[Collected data entries]

• • • • • • •

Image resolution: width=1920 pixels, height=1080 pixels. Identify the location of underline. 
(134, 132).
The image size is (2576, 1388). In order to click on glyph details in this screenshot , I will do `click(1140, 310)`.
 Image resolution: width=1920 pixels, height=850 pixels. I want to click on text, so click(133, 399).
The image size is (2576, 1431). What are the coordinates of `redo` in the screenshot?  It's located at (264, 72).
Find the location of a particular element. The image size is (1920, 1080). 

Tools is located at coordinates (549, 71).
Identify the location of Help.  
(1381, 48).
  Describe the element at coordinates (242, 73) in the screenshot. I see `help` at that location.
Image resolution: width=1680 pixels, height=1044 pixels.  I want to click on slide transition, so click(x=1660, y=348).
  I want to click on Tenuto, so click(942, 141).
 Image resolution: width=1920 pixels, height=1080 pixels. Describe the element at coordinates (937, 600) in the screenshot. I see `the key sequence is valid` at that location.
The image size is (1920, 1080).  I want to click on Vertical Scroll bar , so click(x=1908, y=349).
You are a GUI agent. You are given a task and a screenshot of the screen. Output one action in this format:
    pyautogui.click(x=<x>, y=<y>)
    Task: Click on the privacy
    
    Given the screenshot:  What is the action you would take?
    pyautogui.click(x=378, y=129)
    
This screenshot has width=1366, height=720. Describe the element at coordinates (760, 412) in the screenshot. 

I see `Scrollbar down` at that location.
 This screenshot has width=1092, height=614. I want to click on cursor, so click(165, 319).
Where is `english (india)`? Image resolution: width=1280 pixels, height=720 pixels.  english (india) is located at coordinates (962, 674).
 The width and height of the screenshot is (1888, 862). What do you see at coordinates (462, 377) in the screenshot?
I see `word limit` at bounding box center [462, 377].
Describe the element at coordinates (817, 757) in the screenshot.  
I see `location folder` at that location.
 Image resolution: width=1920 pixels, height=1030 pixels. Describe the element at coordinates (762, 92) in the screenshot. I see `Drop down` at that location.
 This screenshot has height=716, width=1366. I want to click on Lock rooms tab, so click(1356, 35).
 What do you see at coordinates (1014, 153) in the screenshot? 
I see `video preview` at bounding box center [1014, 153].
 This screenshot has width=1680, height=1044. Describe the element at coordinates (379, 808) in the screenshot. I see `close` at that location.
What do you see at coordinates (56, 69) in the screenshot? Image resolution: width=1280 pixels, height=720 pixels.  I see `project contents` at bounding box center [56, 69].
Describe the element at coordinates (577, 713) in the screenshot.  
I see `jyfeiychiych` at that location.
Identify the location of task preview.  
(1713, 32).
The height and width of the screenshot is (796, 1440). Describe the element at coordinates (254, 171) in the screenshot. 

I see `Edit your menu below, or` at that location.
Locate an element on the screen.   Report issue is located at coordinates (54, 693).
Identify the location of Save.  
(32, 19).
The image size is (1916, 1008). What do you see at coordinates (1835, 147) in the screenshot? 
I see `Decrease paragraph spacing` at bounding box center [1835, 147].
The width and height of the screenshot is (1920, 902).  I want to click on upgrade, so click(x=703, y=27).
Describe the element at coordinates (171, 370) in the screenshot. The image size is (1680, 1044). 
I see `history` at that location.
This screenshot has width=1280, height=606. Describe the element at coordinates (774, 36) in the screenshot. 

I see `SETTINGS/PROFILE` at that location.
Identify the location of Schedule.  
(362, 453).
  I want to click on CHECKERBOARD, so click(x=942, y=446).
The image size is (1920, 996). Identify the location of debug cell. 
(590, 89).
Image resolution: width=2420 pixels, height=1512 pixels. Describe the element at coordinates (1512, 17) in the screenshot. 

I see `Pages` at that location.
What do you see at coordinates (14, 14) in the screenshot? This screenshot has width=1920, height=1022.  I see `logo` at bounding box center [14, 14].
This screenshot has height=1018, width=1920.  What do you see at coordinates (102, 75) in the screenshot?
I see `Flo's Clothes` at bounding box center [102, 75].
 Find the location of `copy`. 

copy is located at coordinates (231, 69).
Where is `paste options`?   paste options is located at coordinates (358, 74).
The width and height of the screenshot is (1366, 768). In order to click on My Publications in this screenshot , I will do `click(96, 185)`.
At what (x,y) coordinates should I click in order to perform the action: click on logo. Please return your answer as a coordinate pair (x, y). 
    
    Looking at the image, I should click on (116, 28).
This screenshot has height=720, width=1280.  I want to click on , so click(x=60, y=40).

• • • • • • •

__WHAT YOU WILL DO__: Rewrite all the data above, swapping "The image size is" for "The image dimensions are" wherever it occurs and leaving everything else as it is.

__SOLUTION__:
Image resolution: width=1920 pixels, height=1080 pixels. Identify the location of underline. 
(134, 132).
The image dimensions are (2576, 1388). In order to click on glyph details in this screenshot , I will do `click(1140, 310)`.
 Image resolution: width=1920 pixels, height=850 pixels. I want to click on text, so click(133, 399).
The image dimensions are (2576, 1431). What are the coordinates of `redo` in the screenshot?  It's located at (264, 72).
Find the location of a particular element. The image dimensions are (1920, 1080). 

Tools is located at coordinates (549, 71).
Identify the location of Help.  
(1381, 48).
  Describe the element at coordinates (242, 73) in the screenshot. I see `help` at that location.
Image resolution: width=1680 pixels, height=1044 pixels.  I want to click on slide transition, so click(x=1660, y=348).
  I want to click on Tenuto, so click(942, 141).
 Image resolution: width=1920 pixels, height=1080 pixels. Describe the element at coordinates (937, 600) in the screenshot. I see `the key sequence is valid` at that location.
The image dimensions are (1920, 1080).  I want to click on Vertical Scroll bar , so click(x=1908, y=349).
You are a GUI agent. You are given a task and a screenshot of the screen. Output one action in this format:
    pyautogui.click(x=<x>, y=<y>)
    Task: Click on the privacy
    
    Given the screenshot:  What is the action you would take?
    pyautogui.click(x=378, y=129)
    
This screenshot has width=1366, height=720. Describe the element at coordinates (760, 412) in the screenshot. 

I see `Scrollbar down` at that location.
 This screenshot has width=1092, height=614. I want to click on cursor, so click(165, 319).
Where is `english (india)`? Image resolution: width=1280 pixels, height=720 pixels.  english (india) is located at coordinates (962, 674).
 The width and height of the screenshot is (1888, 862). What do you see at coordinates (462, 377) in the screenshot?
I see `word limit` at bounding box center [462, 377].
Describe the element at coordinates (817, 757) in the screenshot.  
I see `location folder` at that location.
 Image resolution: width=1920 pixels, height=1030 pixels. Describe the element at coordinates (762, 92) in the screenshot. I see `Drop down` at that location.
 This screenshot has height=716, width=1366. I want to click on Lock rooms tab, so click(1356, 35).
 What do you see at coordinates (1014, 153) in the screenshot? 
I see `video preview` at bounding box center [1014, 153].
 This screenshot has width=1680, height=1044. Describe the element at coordinates (379, 808) in the screenshot. I see `close` at that location.
What do you see at coordinates (56, 69) in the screenshot? Image resolution: width=1280 pixels, height=720 pixels.  I see `project contents` at bounding box center [56, 69].
Describe the element at coordinates (577, 713) in the screenshot.  
I see `jyfeiychiych` at that location.
Identify the location of task preview.  
(1713, 32).
The height and width of the screenshot is (796, 1440). Describe the element at coordinates (254, 171) in the screenshot. 

I see `Edit your menu below, or` at that location.
Locate an element on the screen.   Report issue is located at coordinates (54, 693).
Identify the location of Save.  
(32, 19).
The image dimensions are (1916, 1008). What do you see at coordinates (1835, 147) in the screenshot? 
I see `Decrease paragraph spacing` at bounding box center [1835, 147].
The width and height of the screenshot is (1920, 902).  I want to click on upgrade, so click(x=703, y=27).
Describe the element at coordinates (171, 370) in the screenshot. The image dimensions are (1680, 1044). 
I see `history` at that location.
This screenshot has width=1280, height=606. Describe the element at coordinates (774, 36) in the screenshot. 

I see `SETTINGS/PROFILE` at that location.
Identify the location of Schedule.  
(362, 453).
  I want to click on CHECKERBOARD, so click(x=942, y=446).
The image dimensions are (1920, 996). Identify the location of debug cell. 
(590, 89).
Image resolution: width=2420 pixels, height=1512 pixels. Describe the element at coordinates (1512, 17) in the screenshot. 

I see `Pages` at that location.
What do you see at coordinates (14, 14) in the screenshot? This screenshot has width=1920, height=1022.  I see `logo` at bounding box center [14, 14].
This screenshot has height=1018, width=1920.  What do you see at coordinates (102, 75) in the screenshot?
I see `Flo's Clothes` at bounding box center [102, 75].
 Find the location of `copy`. 

copy is located at coordinates (231, 69).
Where is `paste options`?   paste options is located at coordinates (358, 74).
The width and height of the screenshot is (1366, 768). In order to click on My Publications in this screenshot , I will do `click(96, 185)`.
At what (x,y) coordinates should I click in order to perform the action: click on logo. Please return your answer as a coordinate pair (x, y). 
    
    Looking at the image, I should click on (116, 28).
This screenshot has height=720, width=1280.  I want to click on , so click(x=60, y=40).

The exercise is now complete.